No blame for no disclosure: Kaiman

Noah Manskar

Former North Hempstead Town Supervisor Jon Kaiman said last Friday that the 25-year-old requirement of town political party leaders to file financial disclosure forms was at one point determined to be unenforceable.

Gerard Terry, the former chairman of the North Hempstead Democratic Committee who was revealed in January to have amassed $1.4 million in state and federal tax debts, was never required to file financial disclosure reports because the town Board of Ethics previously determined it lacked the authority to collect them from the heads of town political committees, Kaiman said in a sit-down interview with Blank Slate Media.

“There was a code that said he was. There was a determination that said he wasn’t,” said Kaiman, a Democrat running to replace U.S. Rep. Steve Israel in the North Shore’s Third Congressional District. “There was a practice that never, kind of, materialized.”

Before his administration began in 2004, the ethics board ruled that the requirement adopted as part of the town’s Code of Ethics in 1990 — the only such rule among Nassau County’s three townships — was “not enforceable,” he said.

“When I came to be town supervisor there was no culture of doing it, so I was not aware of it,” Kaiman said. “It was just simply not there.”

Current Town Supervisor Judi Bosworth, who succeeded Kaiman in 2013, directed Town Attorney Elizabeth Botwin to enforce the rule last month in the wake of a Newsday report on the tax debt Terry accumulated while holding six government jobs that earned him more than $200,000 a year.

Terry served as chairman of the North Hempstead Democratic Committee from 2007 until February, when he stepped down the same day Bosworth called for his resignation.

In response to questions about past ethics board rulings on the rule for party leaders, town spokeswoman Carole Trottere said: “The supervisor has directed the town attorney to enforce this provision of our ethics code.”

The town’s financial disclosure form requires filers to report any debts worth $5,000 or more that they, their spouses or their children owe.

The ethics board is currently investigating Terry’s wife Concetta, a deputy town clerk, because she did not list Gerard’s tax debts on financial disclosure forms dating back to 2006.

A state law required municipalities to adopt an ethics code by January 1, 1991.

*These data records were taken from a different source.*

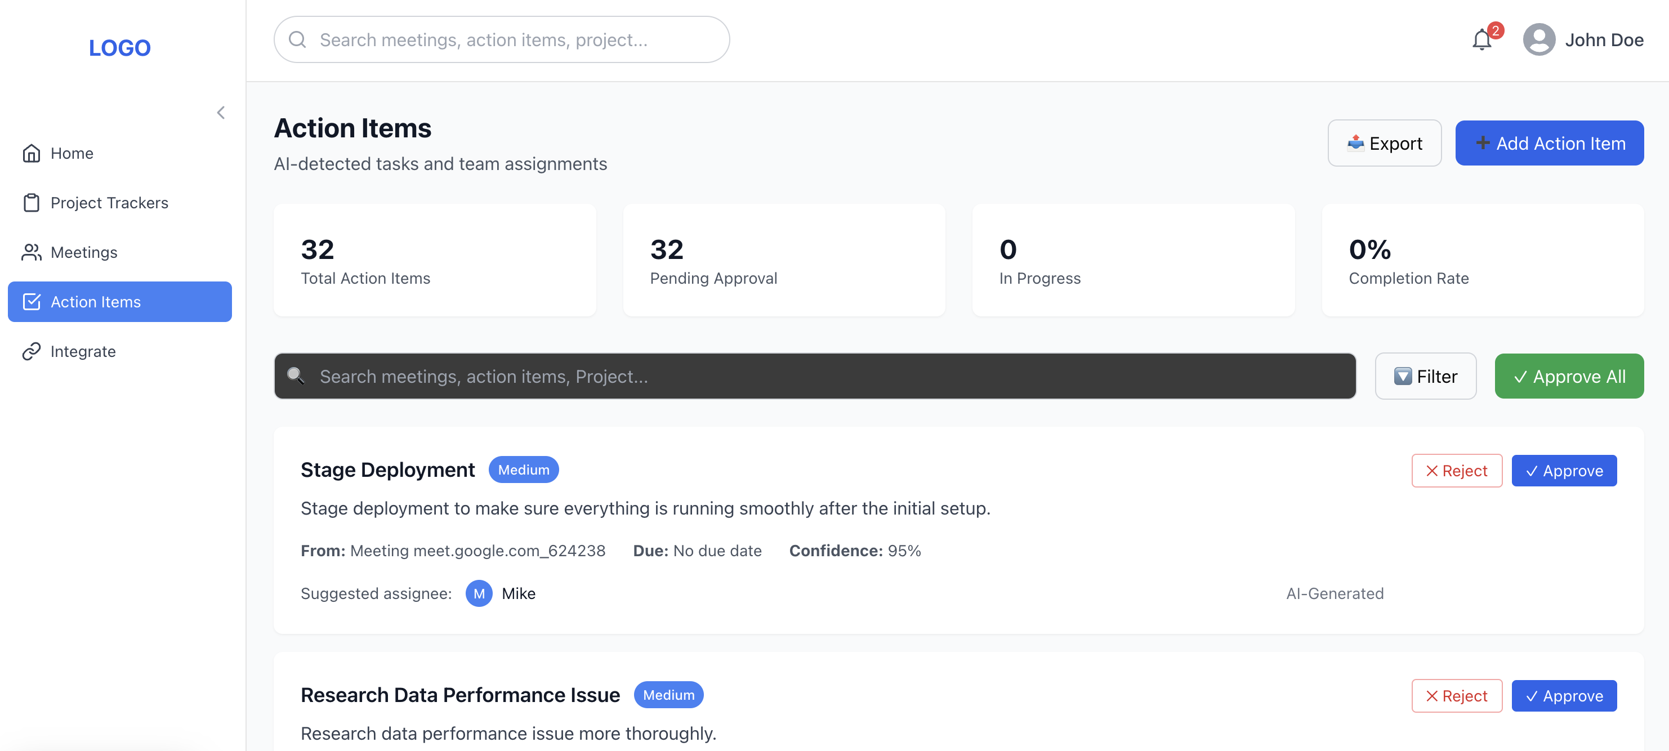Collapse the sidebar with the chevron arrow

point(221,113)
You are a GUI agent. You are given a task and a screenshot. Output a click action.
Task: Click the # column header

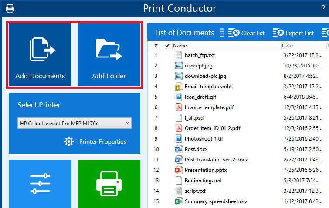coord(156,45)
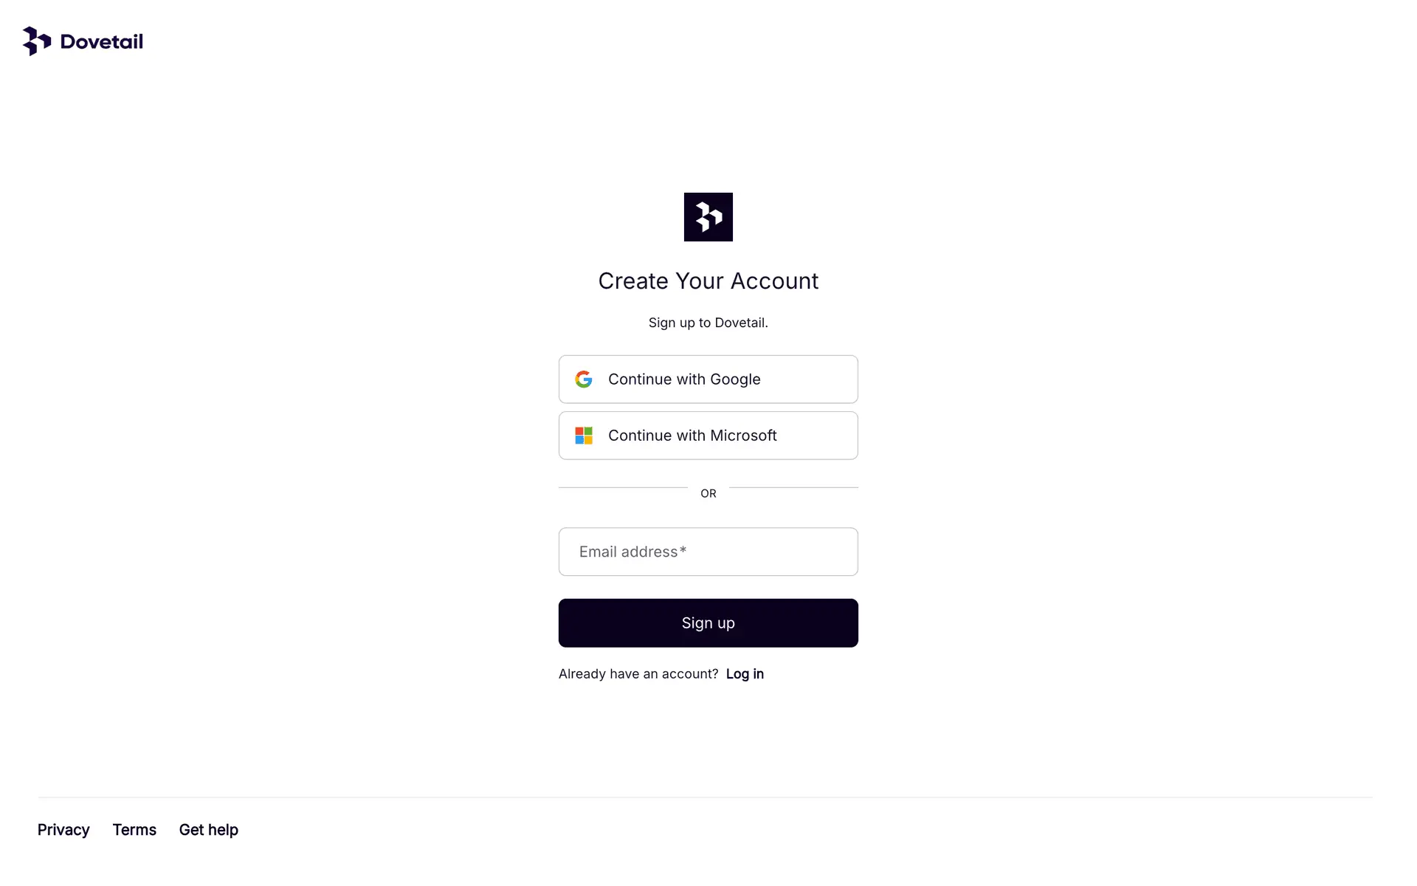Click the Dovetail wordmark in the header

[102, 41]
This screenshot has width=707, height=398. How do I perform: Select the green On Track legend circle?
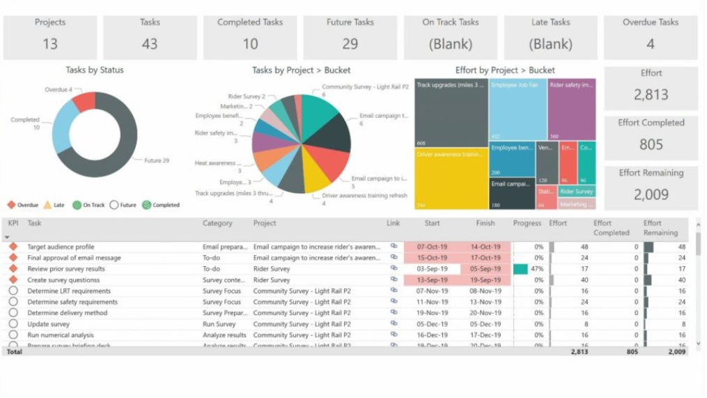(x=77, y=205)
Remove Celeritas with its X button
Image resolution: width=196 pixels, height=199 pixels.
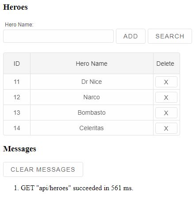166,128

Another statute in New York’s General Municipal Law names several specific officials who should file financial disclosure statements, but leaders of town political committees are not among them.

“This is not required anywhere except for certain pockets of communities that have decided they wanted to add it to their legislation, so there’s no state law,” said Kaiman, who was a Nassau County District Court judge for three years before becoming town supervisor. “This is strictly a local ordinance.”

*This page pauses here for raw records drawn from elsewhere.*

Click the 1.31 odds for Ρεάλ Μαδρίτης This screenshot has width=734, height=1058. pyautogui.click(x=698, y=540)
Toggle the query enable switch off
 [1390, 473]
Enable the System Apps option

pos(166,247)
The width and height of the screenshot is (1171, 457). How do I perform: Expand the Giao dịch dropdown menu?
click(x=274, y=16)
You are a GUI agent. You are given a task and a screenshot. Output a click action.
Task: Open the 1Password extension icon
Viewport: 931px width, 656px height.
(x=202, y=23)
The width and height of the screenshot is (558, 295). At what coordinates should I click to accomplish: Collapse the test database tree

Countywide political committee leaders are required to file financial disclosures with the state Joint Commission on Public Ethics.

Brookhaven Town Republican Committee Thomas Neppell sued the Suffolk County Ethics Commission in 2001 after it tried to force him to file the form, arguing the county did not have the authority to require town leaders to make the filings in its administrative code.

The Second Department of the Appellate Division disagreed, ruling in 2003 that the general municipal law did not intend to “occupy the field of financial disclosure to the exclusion of local law.”

“Ultimately there is some legal precedent now that suggests a town does have a power to do that,” Kaiman said.

North Hempstead recently broadened the field of people required to make financial disclosures, adding contractors, family members of town employees and other additional officials.

Gerard Terry had an annual contract worth almost $74,000 as the attorney for the town’s zoning board and as special counsel to the town attorney’s office.

The contract expired at the end of 2015 and was not renewed this year.